- Task directions -
Everything from the line with "The height and" down to the line with "Open the View menu" below must be printed exactly, those two lines included. Exclude pictures.

- Records provided -
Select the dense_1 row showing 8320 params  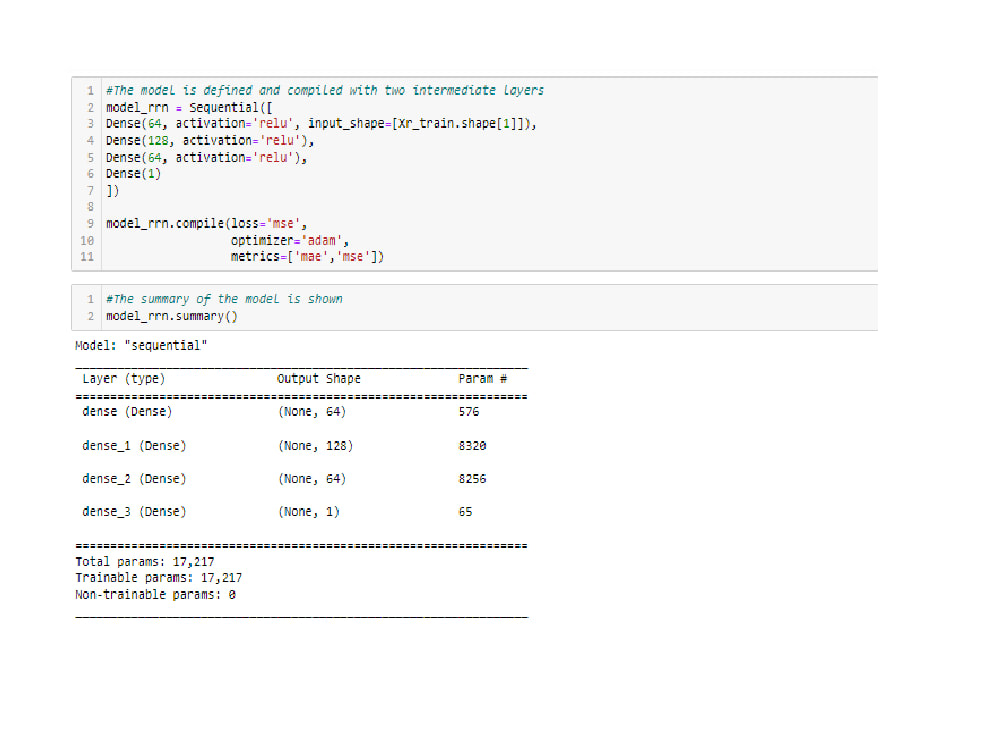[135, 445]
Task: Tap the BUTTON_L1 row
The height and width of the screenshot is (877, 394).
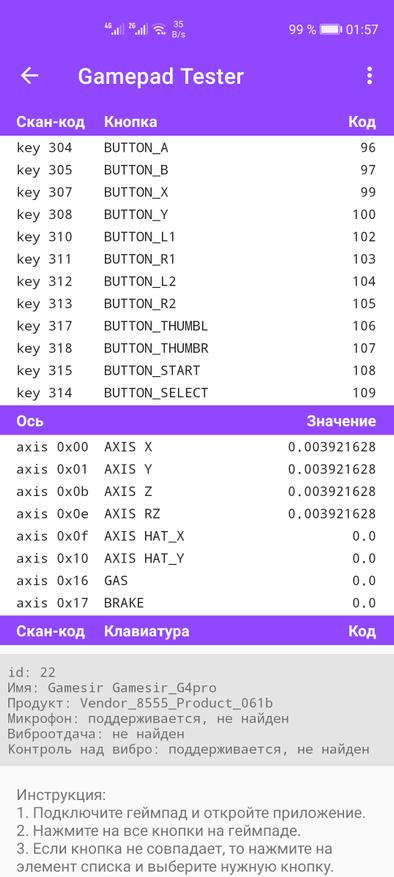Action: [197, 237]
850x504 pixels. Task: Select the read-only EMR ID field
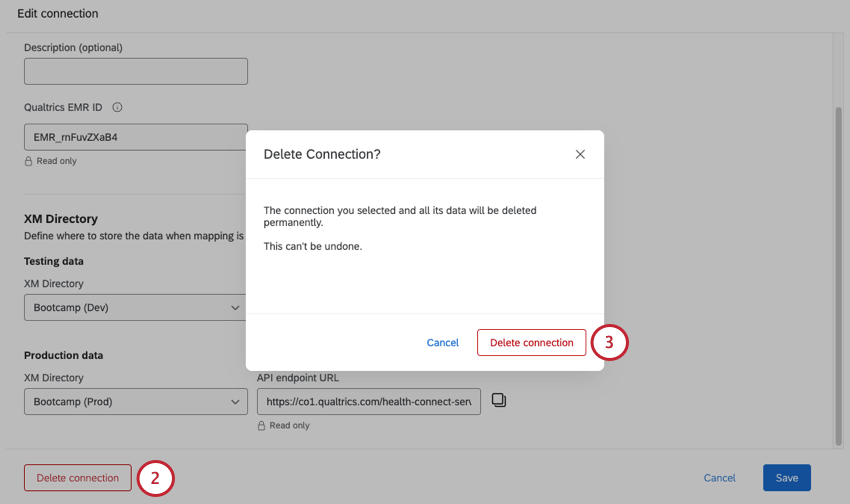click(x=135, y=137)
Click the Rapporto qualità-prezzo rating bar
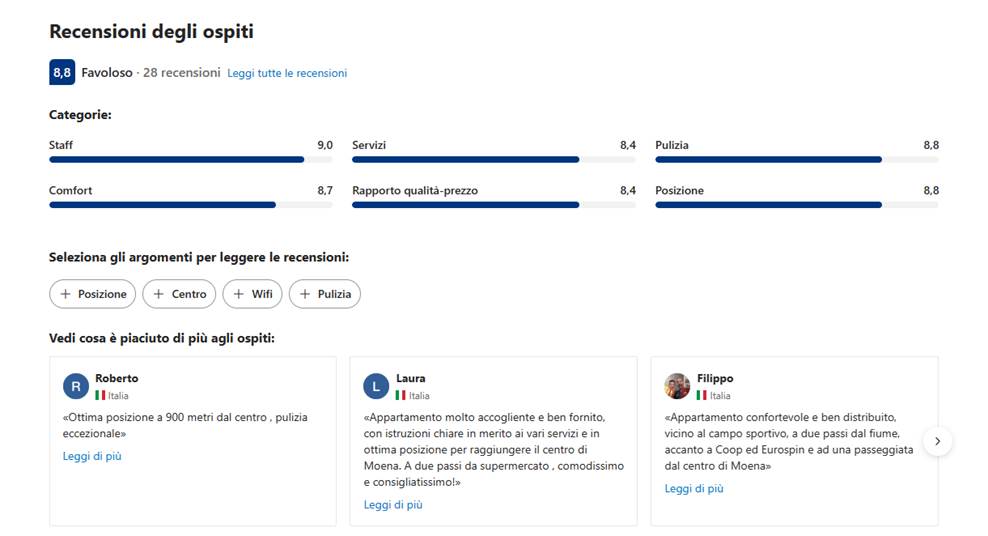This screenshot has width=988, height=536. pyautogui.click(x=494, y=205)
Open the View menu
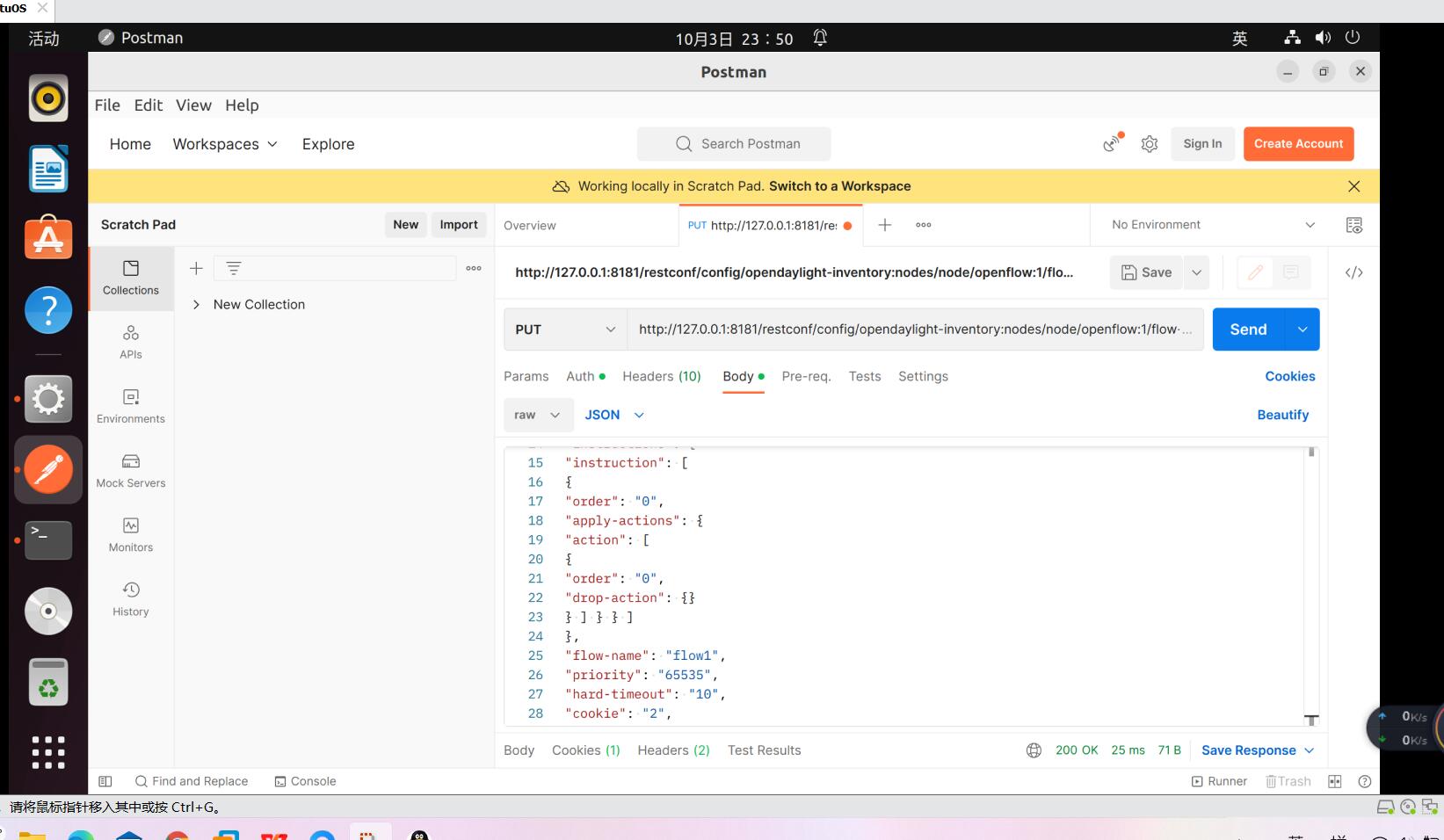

==

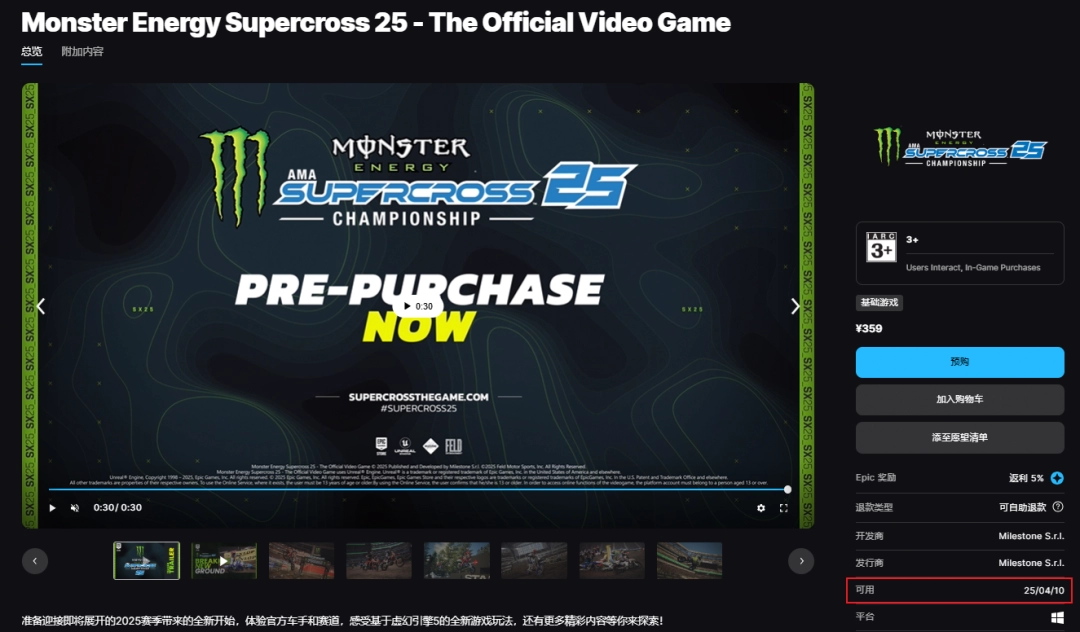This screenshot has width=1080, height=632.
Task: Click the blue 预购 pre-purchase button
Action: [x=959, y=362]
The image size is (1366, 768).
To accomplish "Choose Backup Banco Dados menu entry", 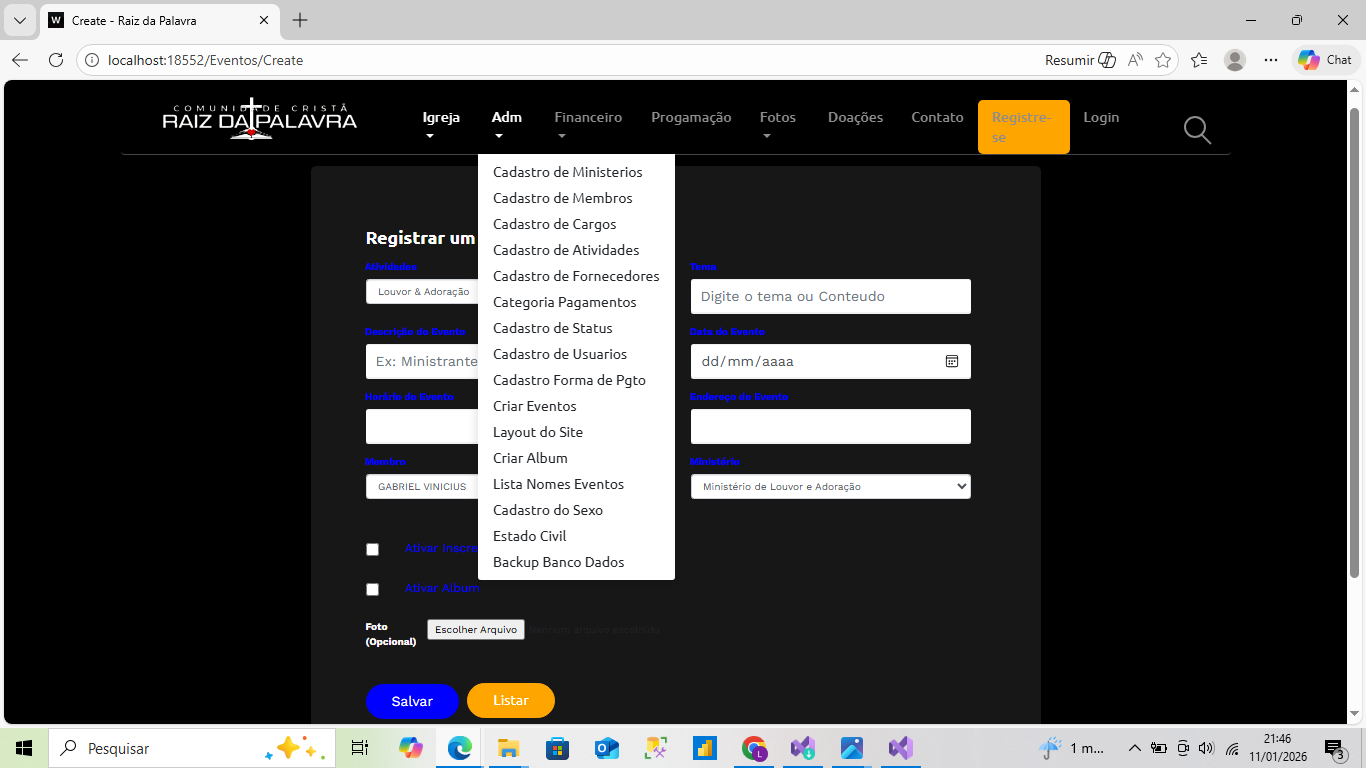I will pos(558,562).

==

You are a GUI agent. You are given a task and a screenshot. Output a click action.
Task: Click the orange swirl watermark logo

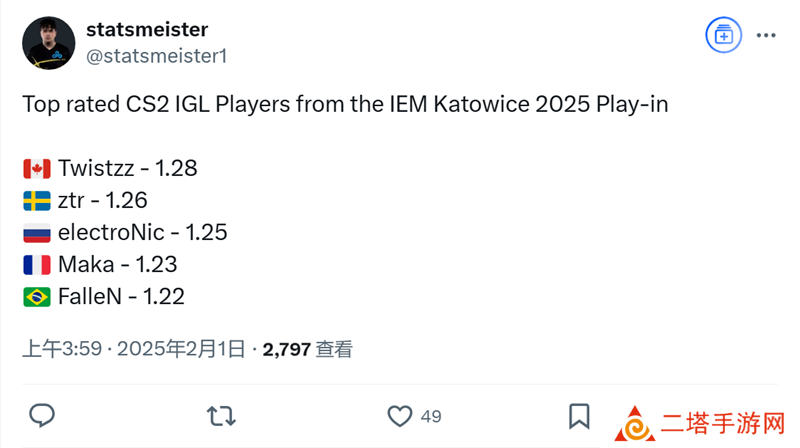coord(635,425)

- Solved problem -
The height and width of the screenshot is (877, 394).
Action: [197, 237]
850x504 pixels. Task: Select the read-only EMR ID field
click(x=135, y=137)
Click the Rapporto qualità-prezzo rating bar
This screenshot has width=988, height=536. pyautogui.click(x=494, y=205)
Open the View menu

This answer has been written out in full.